The ocean is my first love. It never disappoints me, scares me at a bar, or breaks down in a changing room after apologizing to me. It never confuses me by ignoring my calls or acting tough around Tommy.
When I emerge from beneath the water, I smooth my hair, feeling a clarity that wasn't there before. The boys are already paddling out, but I catch sight of Greg looking over his shoulder at me.
For the first time in my life, I have a silent conversation with a man. ‘You good?' his eyes ask.
I smile. ‘Never better'
He purses his lips. ‘liar.' It seems to accuse, but his lips twist into a grin. Then he jerks his head out toward the ocean. ‘Come surf then.'
I laugh and jump on the board.
After getting my bearings, I paddle out behind Tommy and Greg. In the water, I keep close to Greg. Each of our exchanged glances seem filled with an unspoken yearning. But no matter how many longing looks I throw his way, Tommy is intent—no hell-bent—on keeping us separated.
Is Tommy my new dad? Is this a chaperoned date? Before I can ask the questions aloud or maybe just throw myself at Greg, Tommy grabs the front of my board. "Ope, big one, better grab it, Sam." He pushes me into the peak, and he's right. The wave is too perfect to pass up.

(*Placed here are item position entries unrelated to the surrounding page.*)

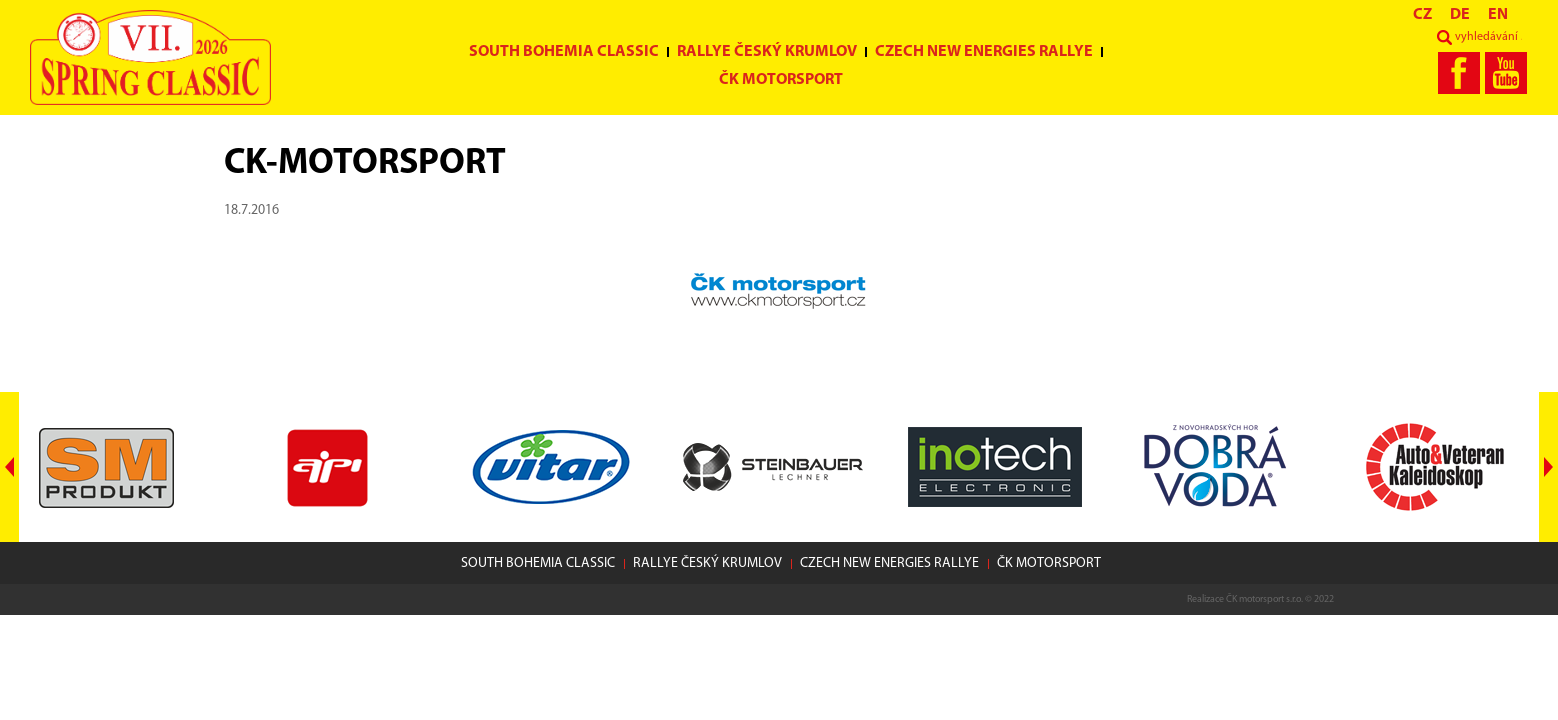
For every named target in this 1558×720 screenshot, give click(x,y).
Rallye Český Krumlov (767, 52)
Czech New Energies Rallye (984, 52)
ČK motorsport (781, 80)
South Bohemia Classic (564, 52)
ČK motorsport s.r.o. (1264, 599)
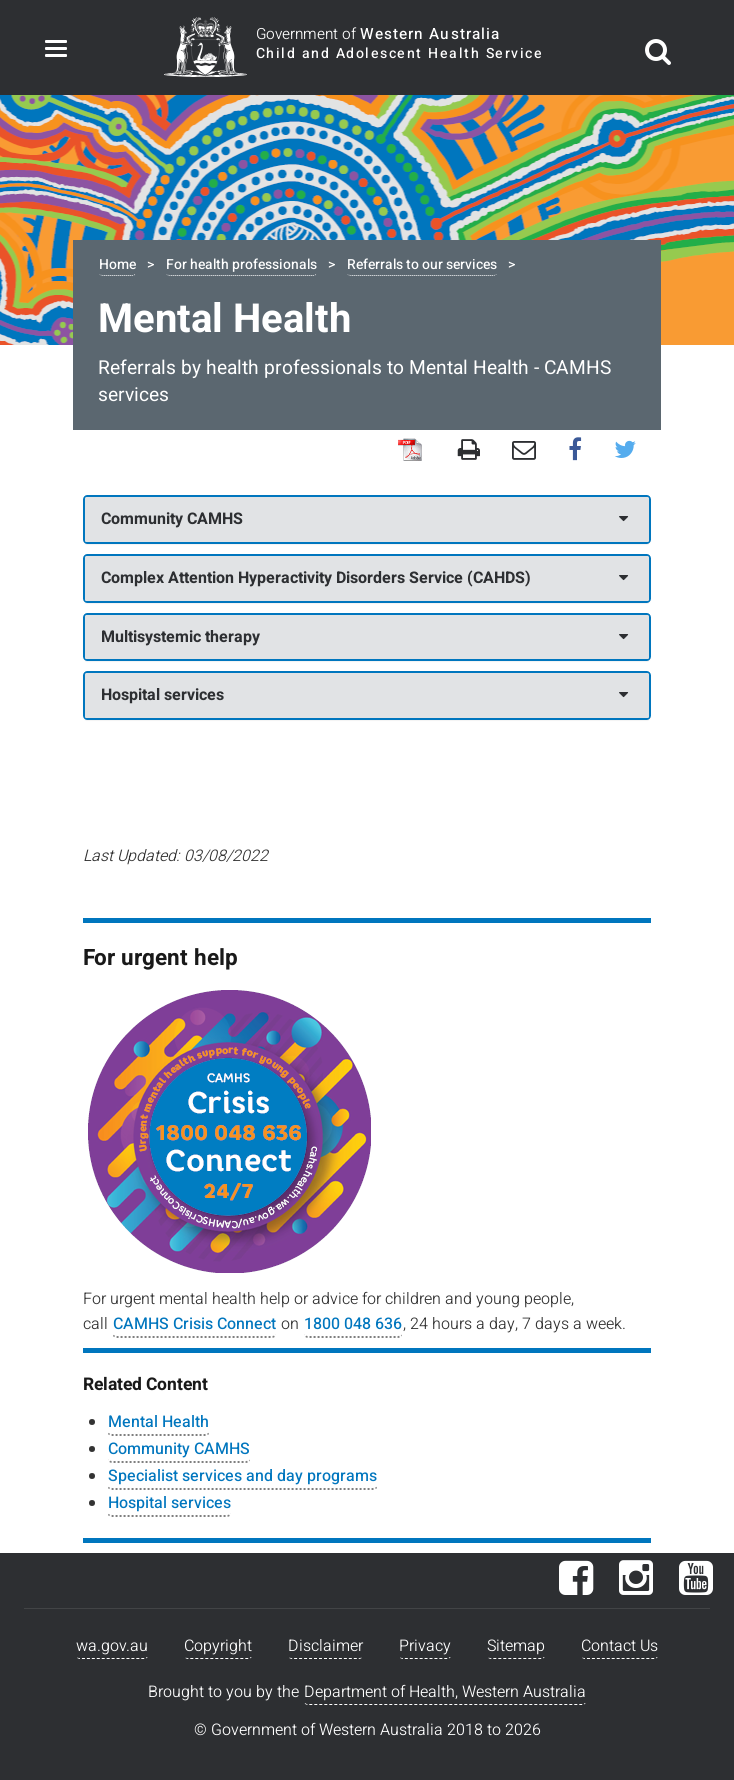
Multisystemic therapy (364, 637)
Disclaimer (325, 1646)
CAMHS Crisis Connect (194, 1324)
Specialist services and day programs (242, 1476)
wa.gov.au (112, 1646)
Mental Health (158, 1422)
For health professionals (241, 264)
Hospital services (364, 695)
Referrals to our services (422, 264)
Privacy (425, 1646)
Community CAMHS (364, 519)
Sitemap (516, 1646)
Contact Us (619, 1646)
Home (117, 264)
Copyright (218, 1646)
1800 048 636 (353, 1324)
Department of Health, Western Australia (445, 1692)
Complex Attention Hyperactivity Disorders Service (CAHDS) (364, 578)
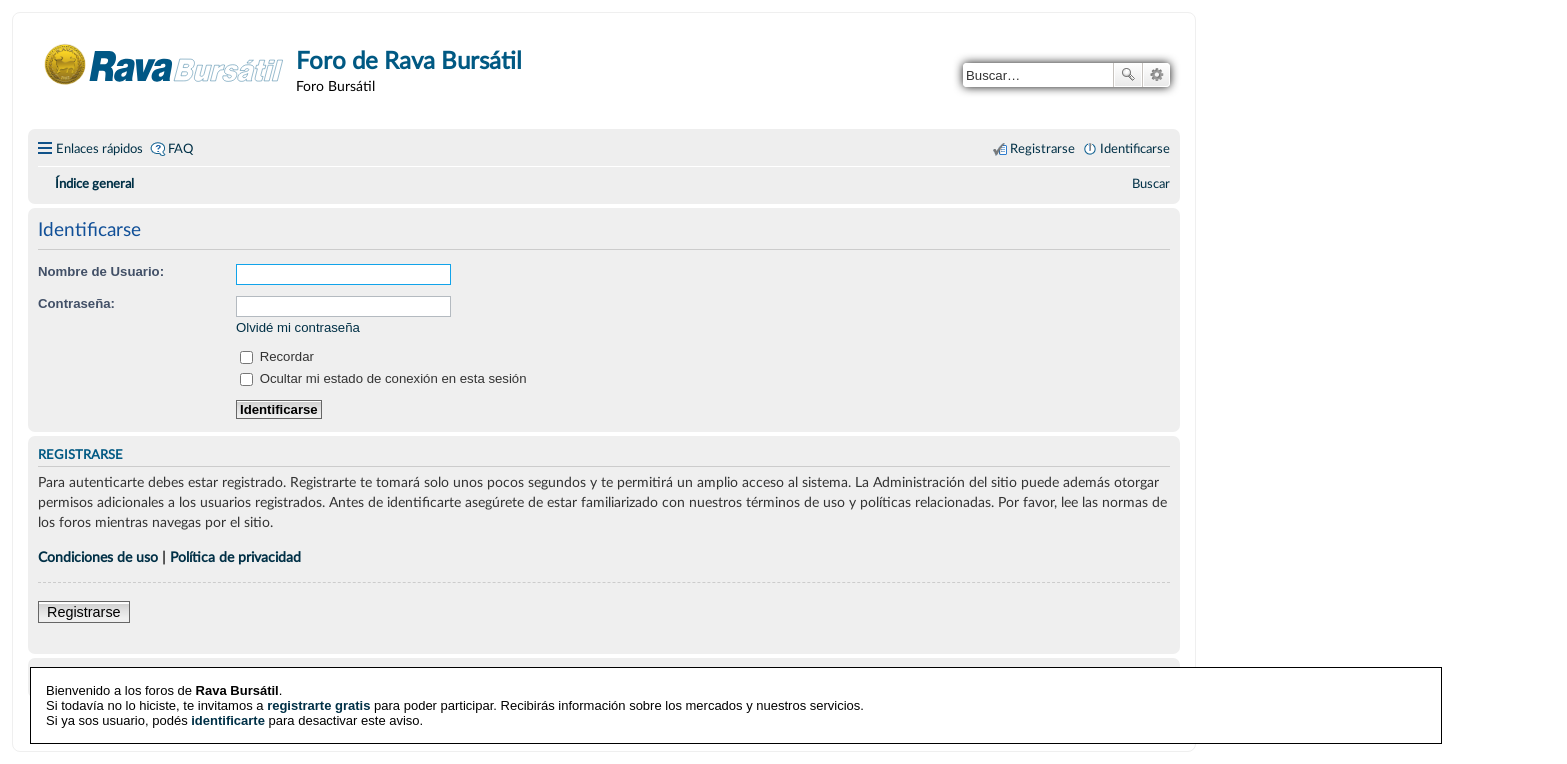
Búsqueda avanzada (1156, 75)
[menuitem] (1151, 184)
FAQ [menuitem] (180, 149)
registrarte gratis (318, 705)
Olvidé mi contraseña (298, 327)
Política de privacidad (235, 557)
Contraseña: (76, 303)
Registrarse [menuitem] (1042, 149)
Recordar (277, 356)
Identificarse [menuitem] (1135, 149)
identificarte (228, 720)
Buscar (1128, 75)
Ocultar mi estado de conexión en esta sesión (383, 378)
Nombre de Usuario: (101, 271)
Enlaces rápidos (99, 149)
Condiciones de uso (98, 557)
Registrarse (84, 612)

Glancing back as I gain speed on the wave face, I see the men already talking. Though it makes me cringe a little, I have to admit that perhaps it's time for the two men to sort things out, in whatever shape that takes. I pop to my feet, surrendering to the wave's embrace. As I speed right, my world narrows to the sheer thrill of the ride. The wind flows across my skin and through my hair, which streams out behind me like a banner. For a fleeting moment, I dare to close my eyes, basking in the sensation of soaring over the sea. But more importantly, I let myself forget about everything. No sick nephew, no confusing men, no overprotective friends. Just me, my beautiful Ruby surfboard, and the waves beneath me.
The ocean has always been my sanctuary, a place where all complexities fade into the background. The salt in the air, the soothing breeze, and even the seagulls' relentless cries serve as a form of meditation. My smile widens as I navigated the wave, a reminder that no matter the turmoil on land, the ever-changing sea will always be my grounding force.